The Dys/functionality of Language: The Art of Joel Swanson

  • Nora Burnett Abrams

Joel Swanson (American, b. 1978) explores language and its literal, at times even physical or material, forms. He stretches language to become an image or multiple images. Swanson continually makes clear how language is a constantly shifting, dynamic system to be pushed, pulled, and kneaded into meaning. His is a highly disciplined approach to art making, at times drawing upon the rigor of 1960s conceptual art as a foundation, finding ways of making it relevant to us today. He uses the structures of grammar and composition as sources for creative production. Importantly, such constraints become enormously productive and open up a range of possibilities for what he might do with them.

Swanson’s work often renders the predictability of language unstable. In Logic Only Works in 2-Dimensions, 2014, a large-scale symbol is shown to be relative rather than definitive. The sideways “>” is the greater-than symbol, which when reversed, is also the less-than symbol. The freestanding, kinetic sculpture registers how this symbol can function as both, simultaneously. With this work and in other examples, such as his ongoing series of lenticular drawings, Swanson plays with a duality within our linguistic system such that one thing can refer to or even be perceived as its very opposite. With Logic Only Works in 2-Dimensions, this type of dual reading is also entirely dependent upon the placement of the viewer. Pointing out the relative meaning of such a symbol is at the core of Swanson’s practice, and in this effort he enables a fresh scrutiny of those subjects or ideas fundamental to and embedded in how we communicate and connect with others.
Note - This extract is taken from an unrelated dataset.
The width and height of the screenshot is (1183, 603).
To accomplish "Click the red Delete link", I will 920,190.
Swanson’s continued exploration of the ambiguities or tricks inherent to the English language plays with the multiplicity of meaning. Studies of homonyms—words that sound alike but are spelled differently and carry different meanings—form the basis of his lenticular image TRULY/RURAL, 2019. Here, he encourages the viewer to move around the work to discover the different words embedded within the holographic surface. The work’s title hints at the fact that this work requires the viewer’s movement and investigates language and place. It is a work as much about reading as about looking and, more generally, the multivalent experience of viewing a work of art today.
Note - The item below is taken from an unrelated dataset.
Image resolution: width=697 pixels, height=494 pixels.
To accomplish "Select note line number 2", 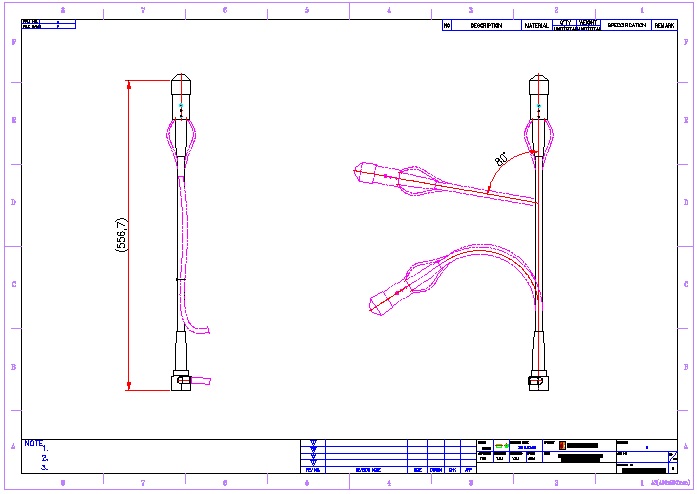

Swanson is also unafraid to invite humor into his practice. In Lady Gaga's Twitter Feed Translated into Morse Code, 2011, a small bulb flashes incessantly as it channels the language of the pop singer into the language of Morse code. While the premise might seem irreverent or flippant, it is in fact demonstrative of another key aspect of Swanson’s effort: to find ways of enabling the abstract logic of linguistic systems to be relevant to contemporary life. This quiet work speaks capaciously to the ubiquity of codes that underpin contemporary communications from emails to blogs, posts, chats, tweets, and numerous other methods for instant information-sharing. Transforming the ones and zeroes of contemporary technology into the dots and dashes of Morse brings the two languages together and indicates how similar the two are when broken down into their building blocks and component parts.

Swanson’s works often act as prompts for viewer interaction, as they continually shift and move with our movements. Rather than passively observing his sculptures, photographs, and installations, viewers participate actively and, in doing so, discover new meanings in these all-too-familiar phrases, signs, and symbols. He finds dimensionality in language, bringing it out from the flatness of a screen or paper. His work helps us see, read, and experience this foundational system as the very opposite of its presumed rigor. When we see language as malleable, fluid, and active, we engage with it as relative rather than fixed. Swanson opens up the rigidity of our invented linguistic systems to reveal their porosity and, ultimately, their duplicity. The simplicity of Swanson’s enterprise belies a sophisticated reassessment of language as a profoundly creative and flexible device that can be tweaked and played with, without end.